To clarify their position on orders fulfilled from warehouses as well as automated website orders, the Comptroller of Public Accounts for the state of Texas has added a section to the state’s administrative rules defining which local tax is due on sales. The new rule defines the location where an order is “received”, or where the local tax is due, as “the physical location of a seller or third party such as an established outlet, office location, or automated order receipt system operated by or on behalf of the seller where an order is initially received by or on behalf of the seller and not where the order may be subsequently accepted, completed or fulfilled. An order is received when all of the information from the purchaser necessary to the determination whether the order can be accepted has been received by or on behalf of the seller. The location from which a product is shipped shall not be used in determining the location where the order is received by the seller.”
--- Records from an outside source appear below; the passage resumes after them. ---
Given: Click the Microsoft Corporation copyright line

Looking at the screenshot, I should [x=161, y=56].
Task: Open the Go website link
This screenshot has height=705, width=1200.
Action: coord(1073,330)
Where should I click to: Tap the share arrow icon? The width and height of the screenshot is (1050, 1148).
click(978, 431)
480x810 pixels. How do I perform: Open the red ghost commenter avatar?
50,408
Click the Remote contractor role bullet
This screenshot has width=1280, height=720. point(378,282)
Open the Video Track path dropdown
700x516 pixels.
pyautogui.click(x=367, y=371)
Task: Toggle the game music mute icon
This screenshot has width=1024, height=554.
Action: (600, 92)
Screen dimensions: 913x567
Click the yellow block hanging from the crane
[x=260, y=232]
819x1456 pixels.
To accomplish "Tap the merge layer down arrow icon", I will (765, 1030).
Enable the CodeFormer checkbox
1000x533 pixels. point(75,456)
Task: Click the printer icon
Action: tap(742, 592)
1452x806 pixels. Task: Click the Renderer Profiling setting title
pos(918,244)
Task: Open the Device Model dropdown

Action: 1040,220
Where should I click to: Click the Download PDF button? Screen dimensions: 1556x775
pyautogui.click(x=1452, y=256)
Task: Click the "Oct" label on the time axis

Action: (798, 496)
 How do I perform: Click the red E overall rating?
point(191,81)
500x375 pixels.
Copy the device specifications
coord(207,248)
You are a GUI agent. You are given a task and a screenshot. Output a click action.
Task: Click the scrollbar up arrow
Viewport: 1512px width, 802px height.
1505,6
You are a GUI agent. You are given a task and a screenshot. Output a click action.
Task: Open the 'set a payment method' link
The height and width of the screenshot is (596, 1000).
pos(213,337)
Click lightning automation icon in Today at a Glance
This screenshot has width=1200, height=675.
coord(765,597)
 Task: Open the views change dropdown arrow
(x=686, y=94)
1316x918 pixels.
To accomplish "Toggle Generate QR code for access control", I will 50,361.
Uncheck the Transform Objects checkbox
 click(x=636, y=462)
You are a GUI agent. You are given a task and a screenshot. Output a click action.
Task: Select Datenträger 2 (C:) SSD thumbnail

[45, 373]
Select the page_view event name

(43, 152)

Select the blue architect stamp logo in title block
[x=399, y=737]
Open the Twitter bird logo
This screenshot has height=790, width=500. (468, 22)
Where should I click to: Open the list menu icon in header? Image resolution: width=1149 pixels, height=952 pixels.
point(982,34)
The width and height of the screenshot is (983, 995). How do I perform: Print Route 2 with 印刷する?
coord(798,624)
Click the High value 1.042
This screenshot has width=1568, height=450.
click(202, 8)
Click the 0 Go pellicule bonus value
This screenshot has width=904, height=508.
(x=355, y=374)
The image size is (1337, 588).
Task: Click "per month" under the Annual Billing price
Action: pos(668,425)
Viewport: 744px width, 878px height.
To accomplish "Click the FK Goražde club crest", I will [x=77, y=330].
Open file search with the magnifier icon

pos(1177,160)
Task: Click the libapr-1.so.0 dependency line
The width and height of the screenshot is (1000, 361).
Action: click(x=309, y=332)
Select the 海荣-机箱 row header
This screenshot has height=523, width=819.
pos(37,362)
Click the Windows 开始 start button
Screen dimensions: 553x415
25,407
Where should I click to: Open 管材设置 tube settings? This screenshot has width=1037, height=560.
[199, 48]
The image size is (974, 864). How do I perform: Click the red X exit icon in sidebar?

The Comptroller notes in the publication announcing this change that there have been previous attempts to add similar definitions to the Administrative Code, but that the Comptroller has historically used this meaning in formal rulings. The Comptroller has been in litigation with several cities in Texas over proposed changes to the state’s sales and use tax sourcing rules since 2021, which would have changed the local tax requirements for online orders to destination-based sourcing.
The added text of the amended rule may sound familiar. It is from Section 3.10.1C5 of the Streamlined Sales Tax Agreement (SSUTA). Texas is not a Streamlined Sales Tax member state but chose to adopt this language for its amended rule on local sales tax sourcing of orders. With this standard approved by the twenty-four Streamlined Sales Tax member states, this promotes uniformity with Texas and those states who have elected origin-based sourcing. (Amended Title 34 Tex. Admin. Code section 3.334, Tex. Comptroller of Public Accounts, 1/5/24)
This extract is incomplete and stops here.